Psoriasis

Who gets Psoriasis?

Psoriasis is a chronic, inflammatory, inherited skin disease that causes dysfunction in the immune system. This manifests as an abnormal activation of T lymphocytes (immune cells in the skin). The T cells release cytokines, which cause inflammation in the skin and a rapid overgrowth skin cells. Approximately 2% of the population is affected. The disease can appear at any age, but tends to be most common during the 20’s and 50’s. Psoriasis affects men and women equally.

What Causes Psoriasis?

Psoriasis is a hereditary problem that causes skin cells to mature and proliferate abnormally. Certain medications can trigger psoriasis. Alcohol and smoking may aggravate psoriasis and make it more difficult to treat.

Can I spread Psoriasis to Other People?

No. Psoriasis is not contagious. It is not an infection. Touching other people will not cause them to develop psoriasis.
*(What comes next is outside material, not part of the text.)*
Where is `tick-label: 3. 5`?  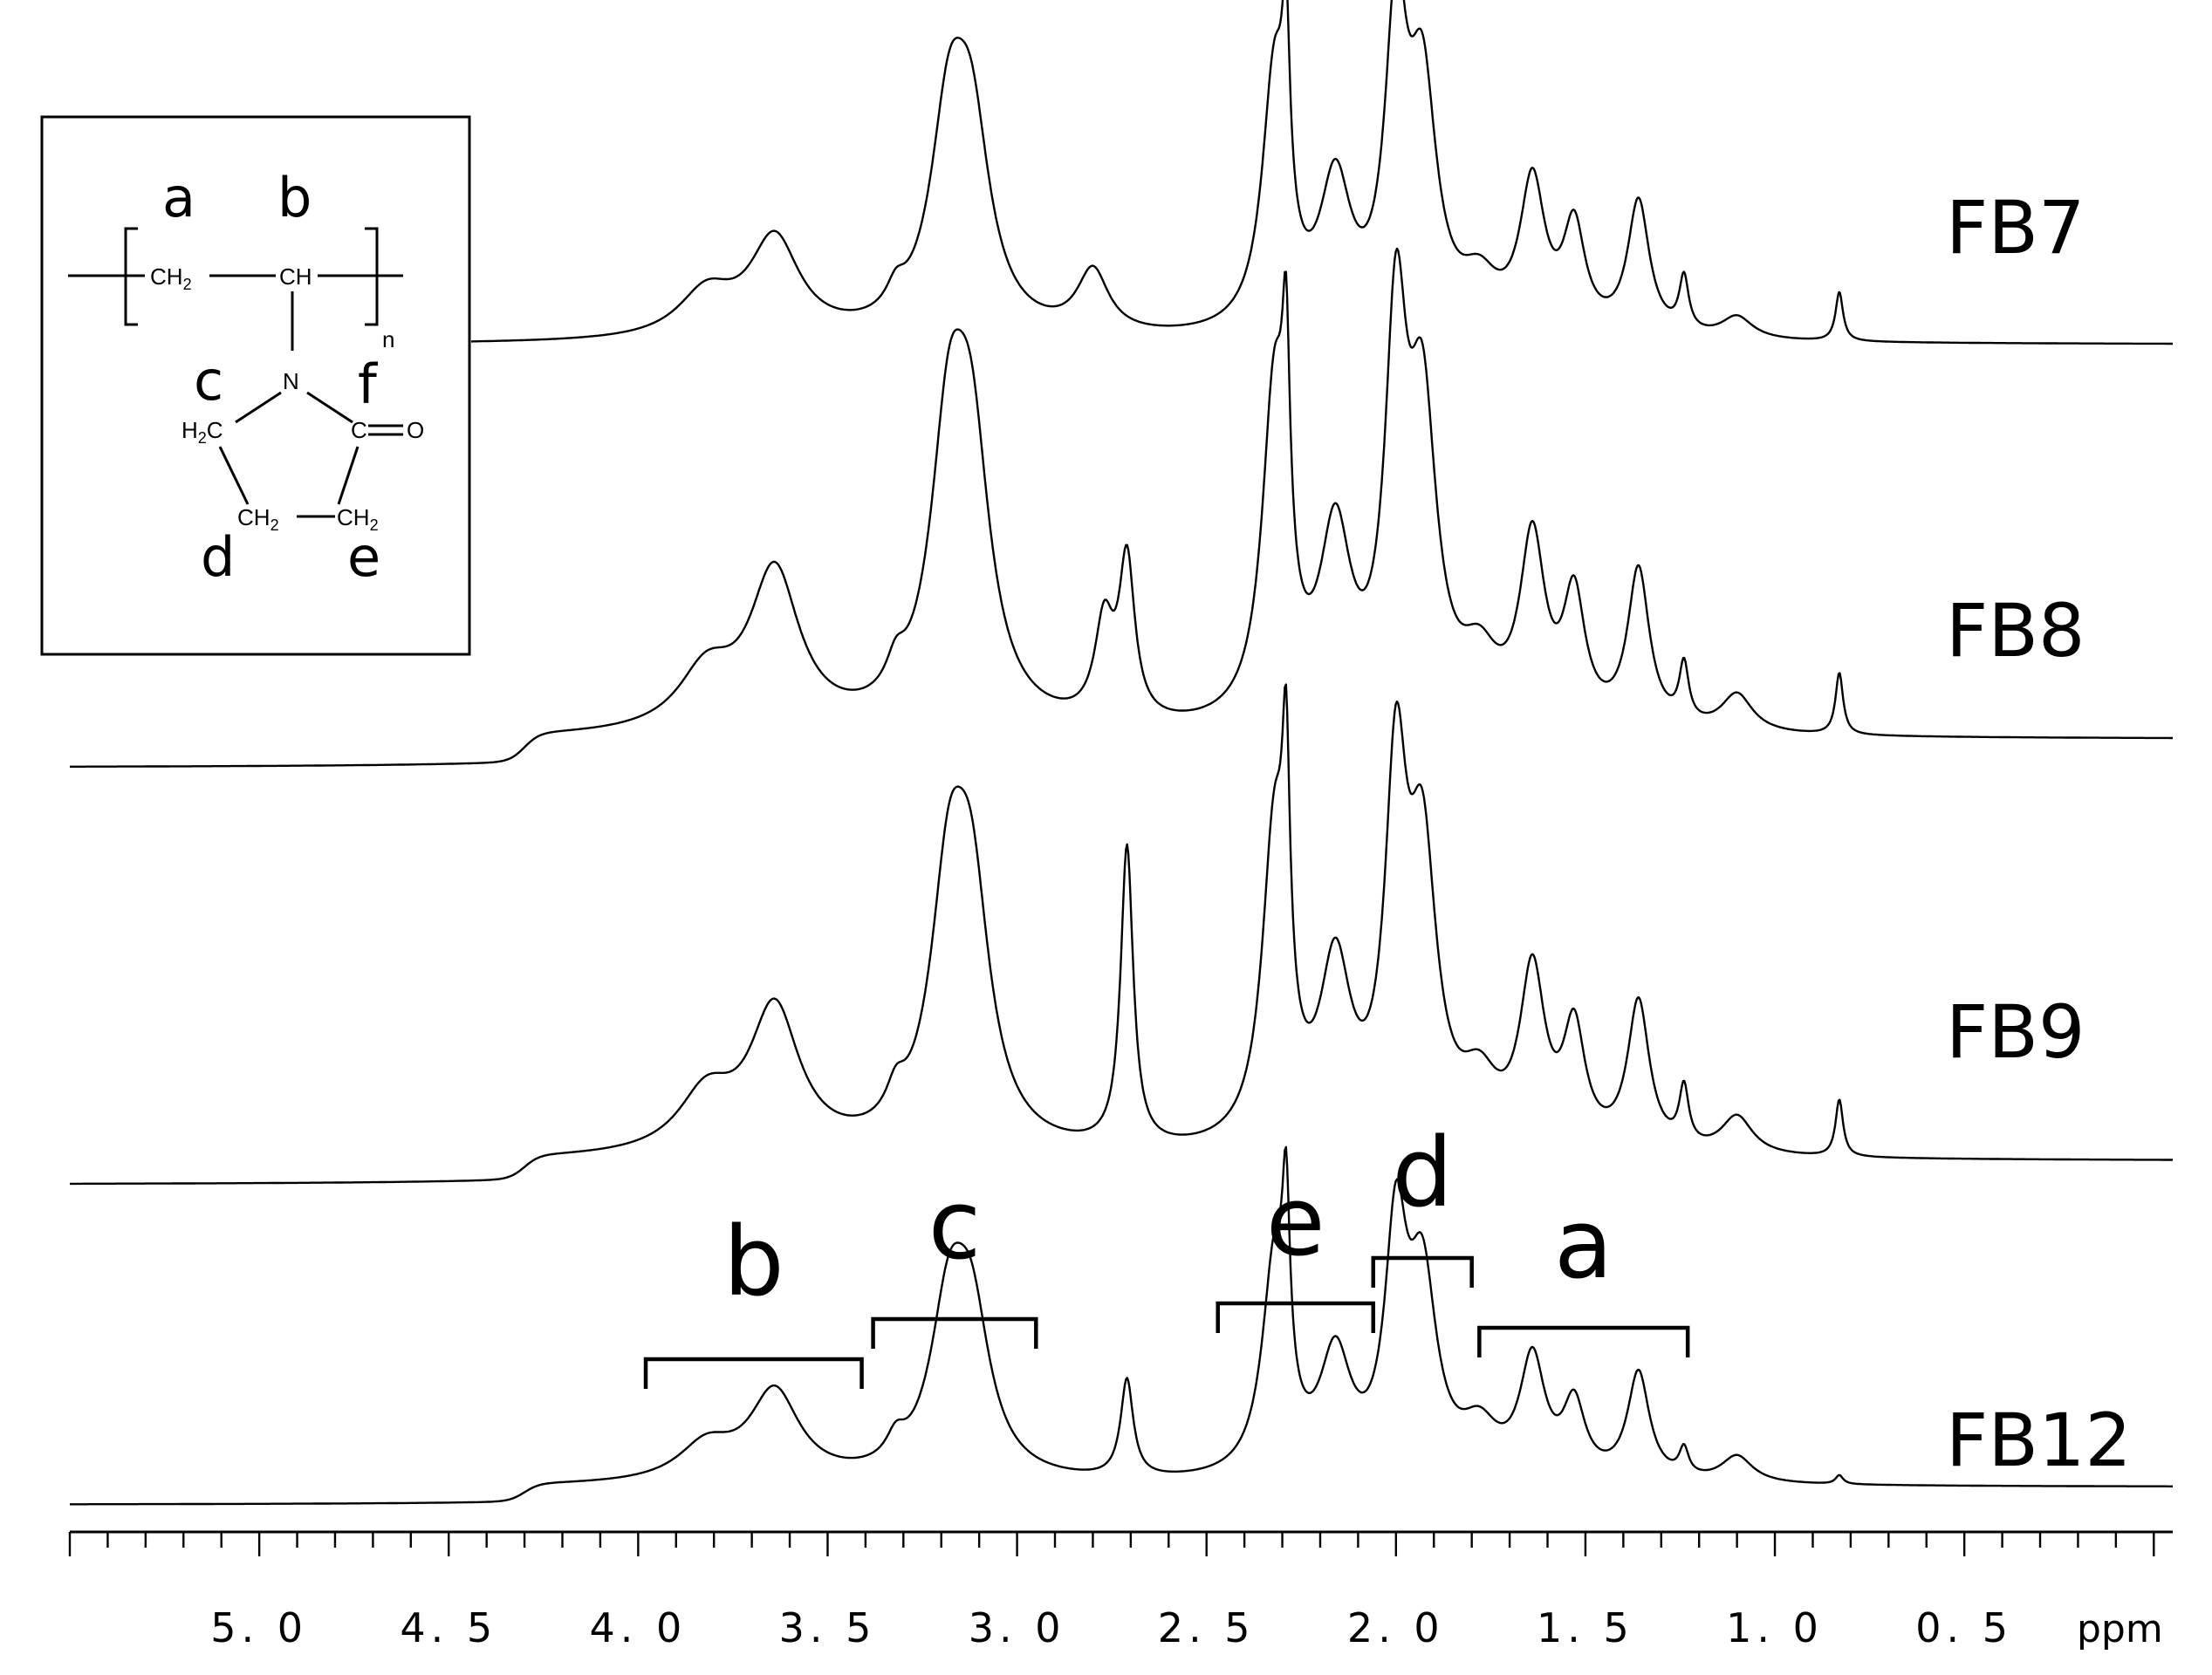
tick-label: 3. 5 is located at coordinates (828, 1628).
What Does Psoriasis Look Like?

Generally, psoriasis is localized to one or several areas of the body. It commonly occurs on the scalp, elbows, and knees; but it can occur anywhere, even on nails and genitals. Affected skin appears as raised red areas covered with a thick silvery scale. These may or may not itch. 5-8% of people with psoriasis also have psoriatic arthritis, which presents as painful swelling and deformities of the joints.

How is Psoriasis Treated?

Although there is no cure for psoriasis there are a number of ways to manage it. In many instances, psoriasis, can be treated quite effectively; often to the point where it will be in remission for long periods. The type of therapy chosen depends on the extent of involvement of psoriasis, the particular areas of body involved, presence of psoriatic arthritis, and any other medical conditions. Treatments can range from a multitude of topical medications, phototherapy, oral immunomodulators, and self-administered injections of biologic agents (the newest medications).